Rachel M. Gillum, Ph.D.
National security professional working within the nexus of global affairs and technology
Dr. Rachel Gillum is an international security expert with over a decade of experience working with the U.S. government, multinational corporations, and within academia.
Rachel is a visiting scholar at Stanford University's Immigration Policy Lab where she is working with a team of European and American scholars to develop innovative immigrant integration policy analysis tools. Her work appears in the Washington Post, Talking Points Memo, as well as a number of scholarly publications. Her book with University of Michigan Press, Muslims in a Post-9/11 America: A Survey of Attitudes and Beliefs and Their Implications for U.S. National Security Policy, explores how government counterterrorism policies can alienate the country’s most integrated Muslims and become counterproductive to national security.
Muslim American National Opinion Survey (MANOS)
The Muslim American National Opinion Survey (MANOS) is an original survey that aims to better understand the political attitudes and behaviors of the diverse community of Muslims living in the United States. The survey provides one of the few nationally-representative samples of Muslim-American opinion, and covers a variety of topics ranging from perspectives on American identity, religious life, and attitudes towards the U.S. government and security apparatus. The survey design also includes a series of randomized, “between-subjects” experiments.

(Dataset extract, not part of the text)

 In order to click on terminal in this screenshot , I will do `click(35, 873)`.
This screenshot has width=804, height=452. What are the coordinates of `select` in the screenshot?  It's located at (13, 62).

The Muslim American National Opinion Survey was administered to an online panel of 500 self-identified Muslims living across the United States. The survey was fielded from February 2, 2013 through March 19, 2013 and was conducted by the international polling firm, YouGov. The data set captures respondents living in 45 U.S. states plus the District of Columbia, as well as foreign-born respondents from 46 different nations.
The project was funded by the National Science Foundation’s EDGE-SBE Research Funding Program and Stanford’s Office of the Vice Provost for Graduate Education (VPGE).